• **What this task involves**: Retype the lines starting at the one containing "Click the 导出 button" and ending at the last line of the records, including both.

• **The records**:
* START *

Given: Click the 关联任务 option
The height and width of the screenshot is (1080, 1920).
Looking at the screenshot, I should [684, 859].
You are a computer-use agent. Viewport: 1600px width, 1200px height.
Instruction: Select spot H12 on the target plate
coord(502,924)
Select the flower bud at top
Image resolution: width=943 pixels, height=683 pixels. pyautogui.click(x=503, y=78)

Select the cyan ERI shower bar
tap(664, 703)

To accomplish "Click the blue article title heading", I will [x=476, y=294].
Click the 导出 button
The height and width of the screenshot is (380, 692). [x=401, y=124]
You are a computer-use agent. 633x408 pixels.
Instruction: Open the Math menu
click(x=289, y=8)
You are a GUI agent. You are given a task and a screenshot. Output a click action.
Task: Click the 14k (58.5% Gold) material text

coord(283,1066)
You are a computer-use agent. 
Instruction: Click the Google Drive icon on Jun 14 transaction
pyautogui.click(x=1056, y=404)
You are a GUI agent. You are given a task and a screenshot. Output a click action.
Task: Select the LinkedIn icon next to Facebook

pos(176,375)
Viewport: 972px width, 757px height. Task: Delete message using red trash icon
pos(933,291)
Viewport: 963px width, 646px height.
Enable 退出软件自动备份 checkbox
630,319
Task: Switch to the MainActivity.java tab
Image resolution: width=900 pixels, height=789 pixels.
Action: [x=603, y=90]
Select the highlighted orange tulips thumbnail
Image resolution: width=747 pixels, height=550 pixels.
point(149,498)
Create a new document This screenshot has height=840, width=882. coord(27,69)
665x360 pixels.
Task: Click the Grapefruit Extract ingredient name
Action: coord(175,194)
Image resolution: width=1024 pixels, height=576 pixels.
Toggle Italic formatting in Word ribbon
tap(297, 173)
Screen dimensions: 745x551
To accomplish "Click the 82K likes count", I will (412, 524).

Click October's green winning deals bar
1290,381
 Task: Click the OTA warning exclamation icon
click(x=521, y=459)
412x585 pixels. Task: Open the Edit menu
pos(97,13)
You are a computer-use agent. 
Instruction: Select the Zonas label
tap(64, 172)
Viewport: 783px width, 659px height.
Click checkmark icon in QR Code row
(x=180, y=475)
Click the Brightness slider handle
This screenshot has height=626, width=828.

* END *

• **Answer for this exercise**:
Click the 导出 button
The height and width of the screenshot is (380, 692). [x=401, y=124]
You are a computer-use agent. 633x408 pixels.
Instruction: Open the Math menu
click(x=289, y=8)
You are a GUI agent. You are given a task and a screenshot. Output a click action.
Task: Click the 14k (58.5% Gold) material text

coord(283,1066)
You are a computer-use agent. 
Instruction: Click the Google Drive icon on Jun 14 transaction
pyautogui.click(x=1056, y=404)
You are a GUI agent. You are given a task and a screenshot. Output a click action.
Task: Select the LinkedIn icon next to Facebook

pos(176,375)
Viewport: 972px width, 757px height. Task: Delete message using red trash icon
pos(933,291)
Viewport: 963px width, 646px height.
Enable 退出软件自动备份 checkbox
630,319
Task: Switch to the MainActivity.java tab
Image resolution: width=900 pixels, height=789 pixels.
Action: [x=603, y=90]
Select the highlighted orange tulips thumbnail
Image resolution: width=747 pixels, height=550 pixels.
point(149,498)
Create a new document This screenshot has height=840, width=882. coord(27,69)
665x360 pixels.
Task: Click the Grapefruit Extract ingredient name
Action: coord(175,194)
Image resolution: width=1024 pixels, height=576 pixels.
Toggle Italic formatting in Word ribbon
tap(297, 173)
Screen dimensions: 745x551
To accomplish "Click the 82K likes count", I will (412, 524).

Click October's green winning deals bar
1290,381
 Task: Click the OTA warning exclamation icon
click(x=521, y=459)
412x585 pixels. Task: Open the Edit menu
pos(97,13)
You are a computer-use agent. 
Instruction: Select the Zonas label
tap(64, 172)
Viewport: 783px width, 659px height.
Click checkmark icon in QR Code row
(x=180, y=475)
Click the Brightness slider handle
This screenshot has height=626, width=828.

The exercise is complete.